Copy the material below word for word, omitting the pictures.
######
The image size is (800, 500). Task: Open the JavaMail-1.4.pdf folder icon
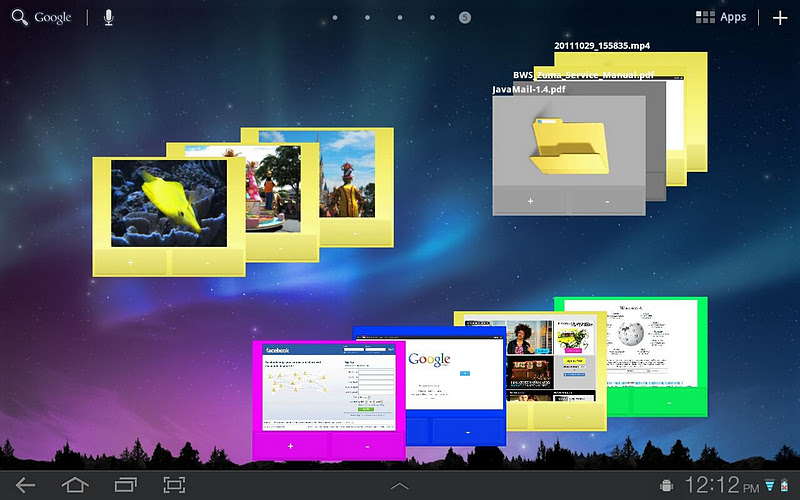(568, 142)
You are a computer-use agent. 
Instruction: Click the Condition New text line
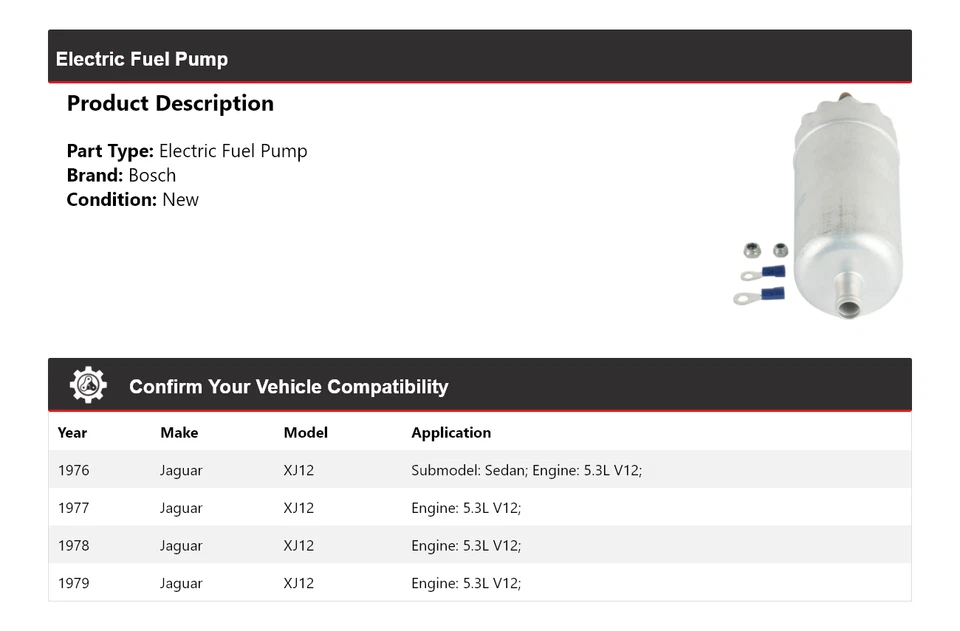click(x=133, y=199)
######
- [Complete answer]:
The image size is (800, 500). Task: Open the JavaMail-1.4.pdf folder icon
(568, 142)
You are a computer-use agent. 
Instruction: Click the Condition New text line
click(x=133, y=199)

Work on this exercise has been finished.